This is the landing page for the ReDD-COFFEE database, the Ready-to-use and Diverse Database of Covalent Organic Frameworks with Force field based Energy Evaluation. This database contains a diverse set of 268 687 covalent organic frameworks (COFs) and accompanying ab initio derived, system-specific force fields.
If you use any of this data, please cite the corresponding paper.
All 268 687 COF structures are collected in the provided tar files, which are ordered by linkage type and dimensionality. To untar the folders, run
tar -xf Linkage_ND.tar.xz
Each optimized structure file is named top_SBU1_SBU2_..._SBUN_optimized.chk
, with top
being the topology of the structure and SBUX
is the SBU that is placed on the X-th Wyckoff set of the topology. The structure files are provided in the molmod .chk
format (see molmod.github.io/molmod), but can be converted to .cif
files using one of the post-processing scripts.
The force field parameters of all structures are collected in the pars.txt
file. This is a Yaff Parameter file (see molmod.github.io/yaff), which can be directly adopted to start molecular simulations in Yaff. To generate the force field for a specific structure, run the following lines using a Python interpreter:
from yaff import System, ForceField
system = System.from_file(structure.chk)
ff = ForceField.generate(system, 'pars.txt', **kwargs)

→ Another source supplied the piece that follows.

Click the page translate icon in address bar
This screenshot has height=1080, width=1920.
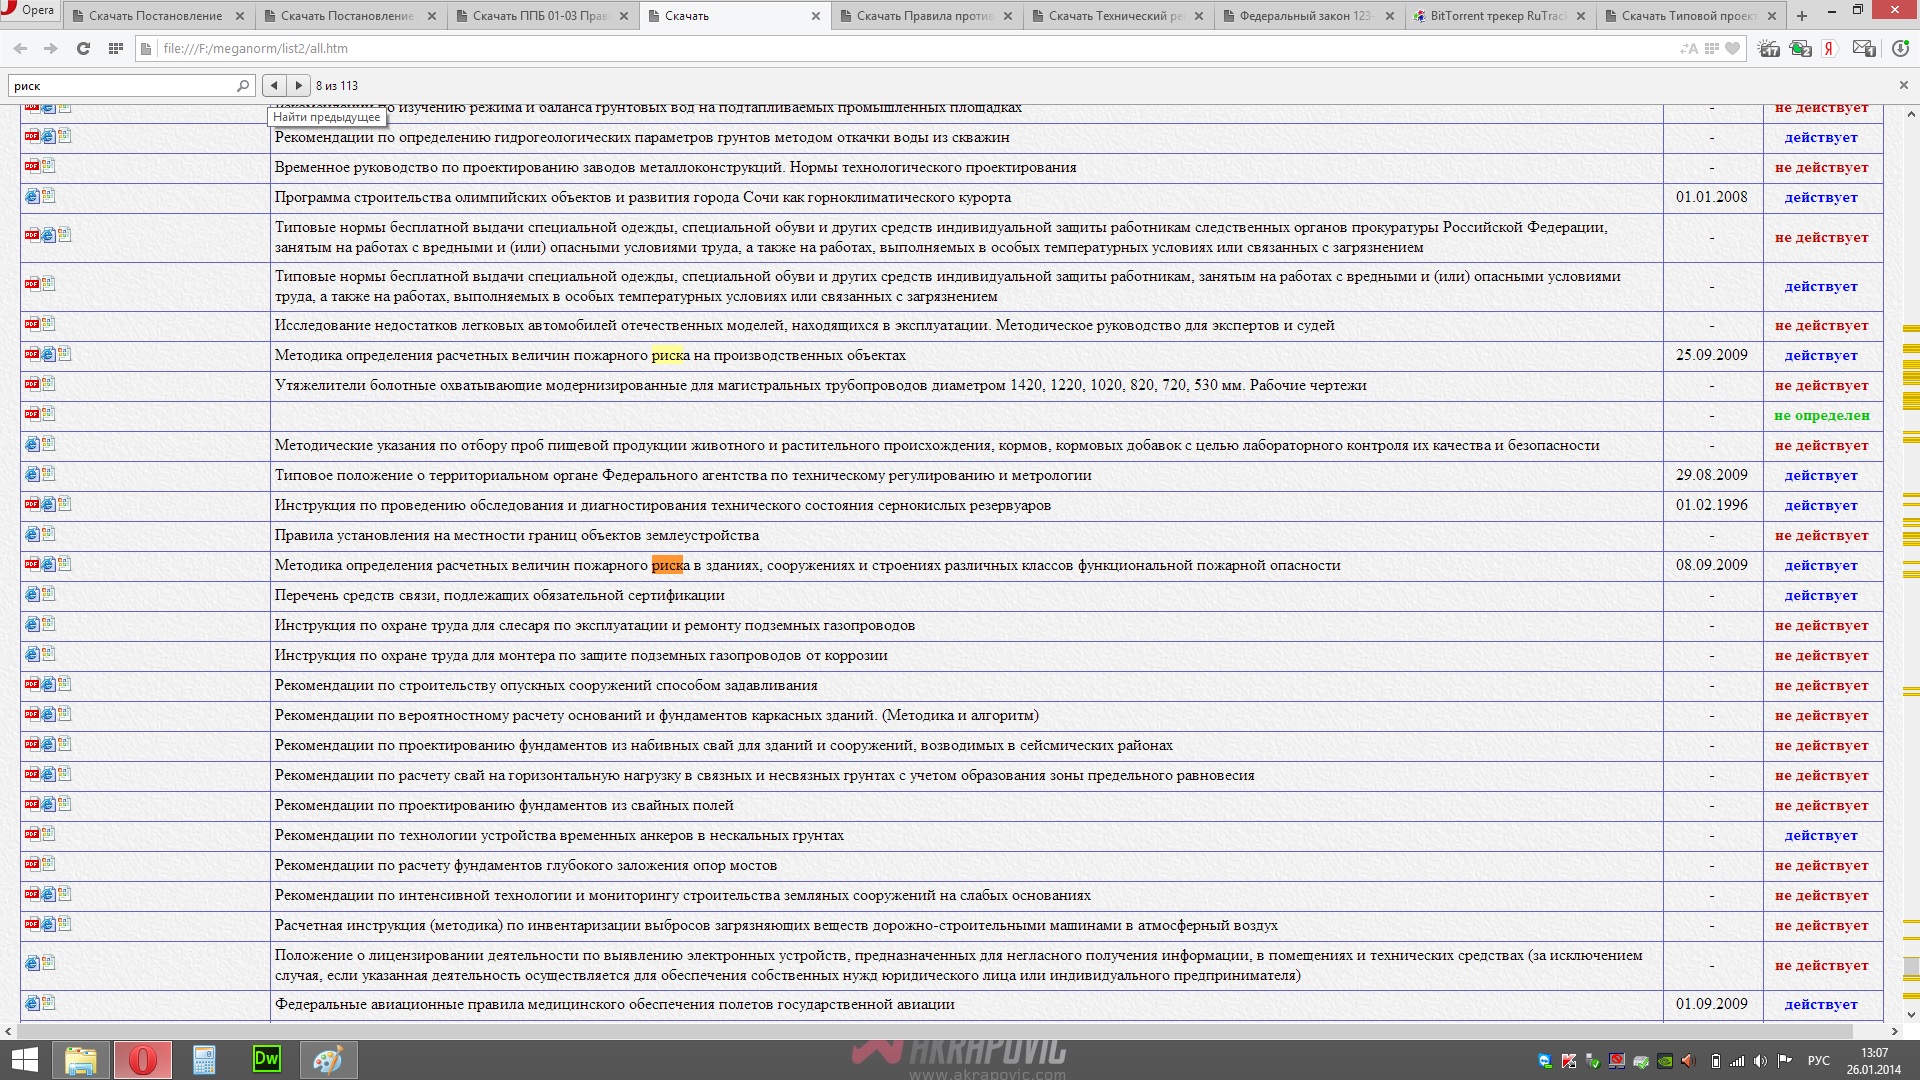1689,48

For more information on how to start molecular simulations, or convert the files to other formats, we refer to the molmod and Yaff documentation.
extract_subset.sh
As discussed in the original paper, a subset can be extracted from the ReDD-COFFEE database that has approximately the same variety and disparity as the full database. Therefore, the structures are sorted by a maxmin-algorithm. The order of the structures is given in the ordered_maxmin.txt
file. To extract a subset, the extract_subset.sh
script can be adopted by running the following command in a terminal.
bash extract_subset.sh N
,
where N
is the number of structures that you require to be in the subset. If not provided, the total number of structures in the subset will be 10 000 and the same subset as mentioned in the paper will be obtained.
extract_pars.sh
Since the pars.txt
file contains the force field parameters of all structures, there are a lot of redundant lines when trying to load the parameters for one specific structure. To extract only the necessary parameters, the extract_pars.sh
script can be used:
bash extract_pars.sh struct.chk
bash extract_pars.sh struct1.chk struct2.chk
bash extract_pars.sh BoronateEster_2D/*.chk
bash extract_pars.sh */*.chk
For each structure argument, the script will generate a separate file pars_STRUCT.txt
, with STRUCT
being the structure name, containing only those force field parameters that are required to generate the force field for that specific structure. This file can replace the pars.txt
argument in the Python command above to generate the force field. The file will be placed in the same folder as the .chk
file mentioned in the argument.
write_to_cif.py
To convert the molmod .chk
format to the common .cif
format, the write_to_cif.py
script can be adopted. (This script requires the molmod and Yaff packages to be installed.)
python write_to_cif.py struct.chk
python write_to_cif.py struct1.chk struct2.chk
python write_to_cif.py BoronateEster_2D/*.chk
python write_to_cif.py */*.chk
For each structure argument, the script generates a separate file STRUCT.cif
, with STRUCT
being the structure name, in the same folder as the .chk
file.